= What is required =
Set down every line of the data exactly, skipping the pictures.

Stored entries
----
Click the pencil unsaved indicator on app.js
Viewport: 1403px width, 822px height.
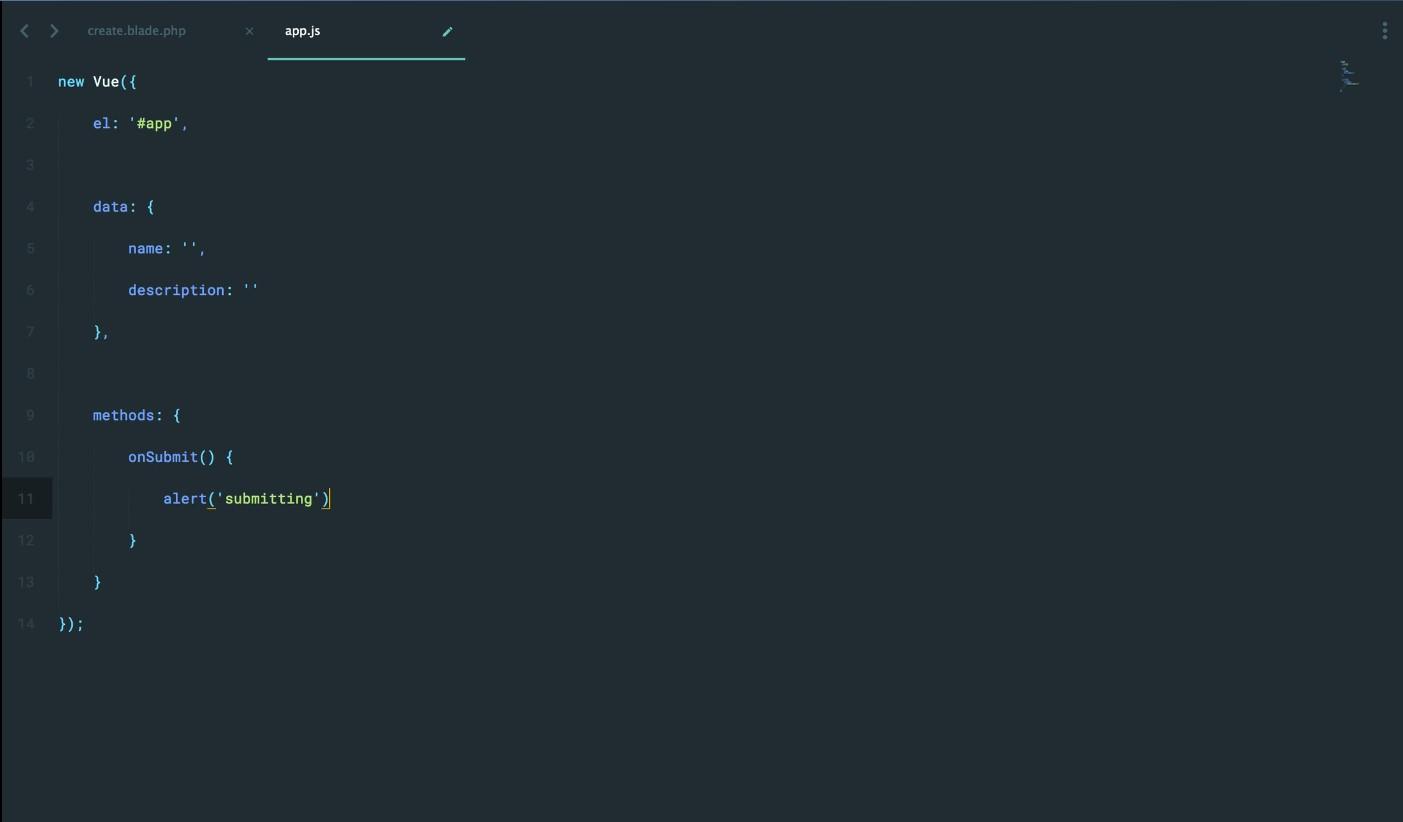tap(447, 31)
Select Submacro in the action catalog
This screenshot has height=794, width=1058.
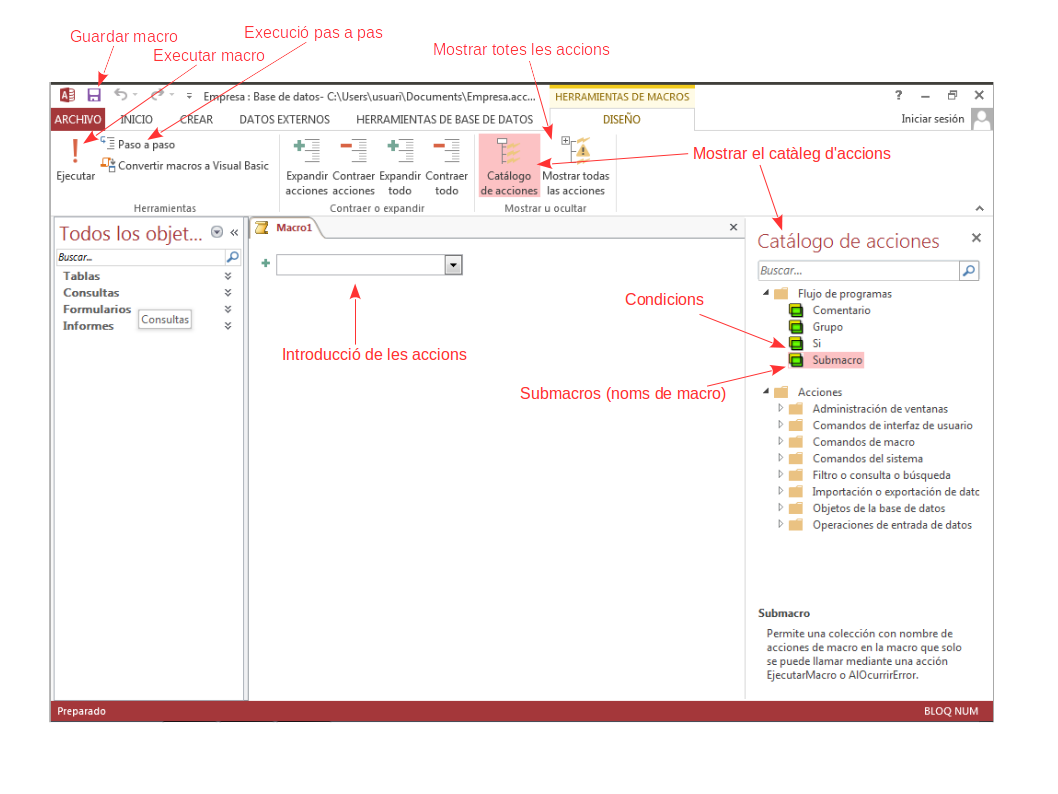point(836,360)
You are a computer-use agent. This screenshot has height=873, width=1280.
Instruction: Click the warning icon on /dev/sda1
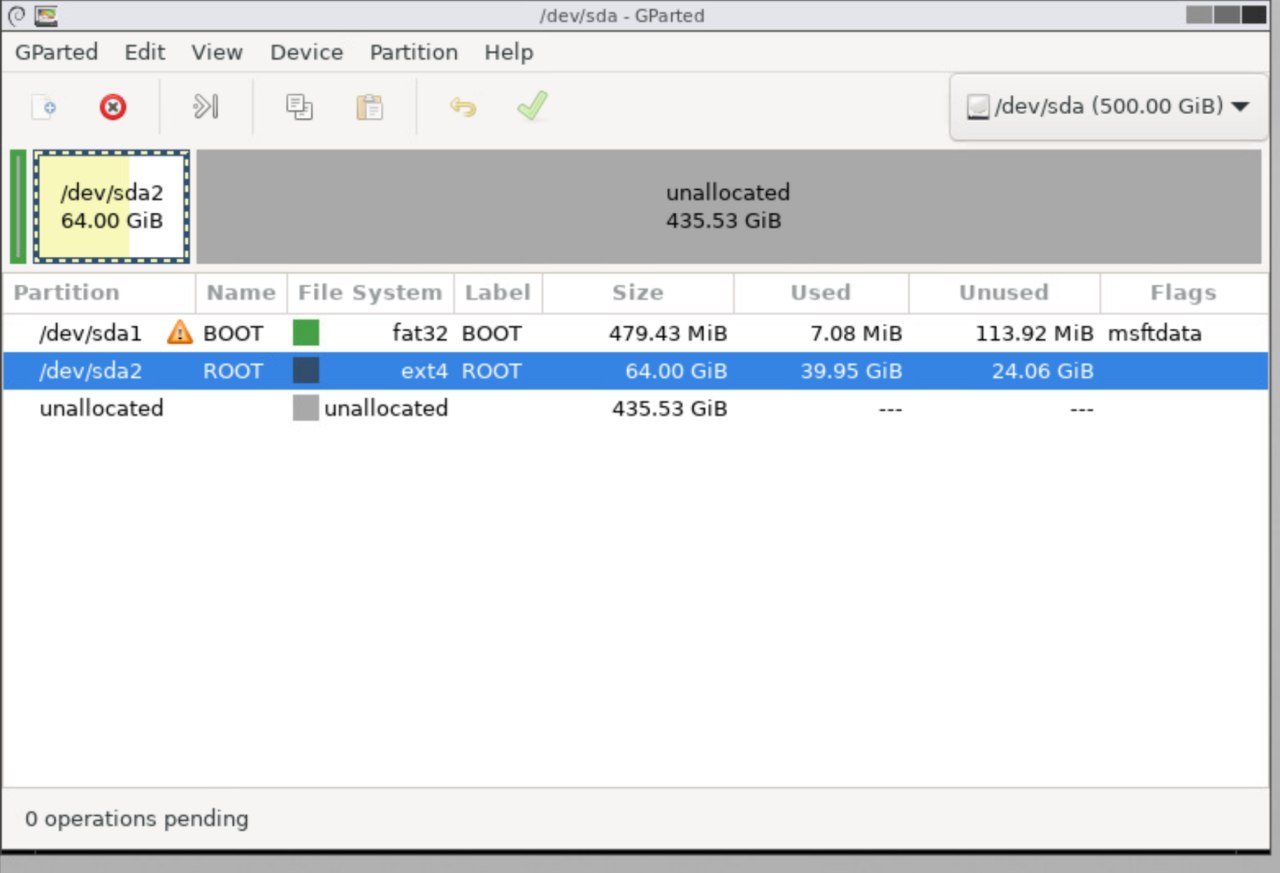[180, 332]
----
= Task output =
Click the pencil unsaved indicator on app.js
Viewport: 1403px width, 822px height.
tap(447, 31)
Select Submacro in the action catalog
This screenshot has height=794, width=1058.
point(836,360)
You are a computer-use agent. This screenshot has height=873, width=1280.
Instruction: Click the warning icon on /dev/sda1
[180, 332]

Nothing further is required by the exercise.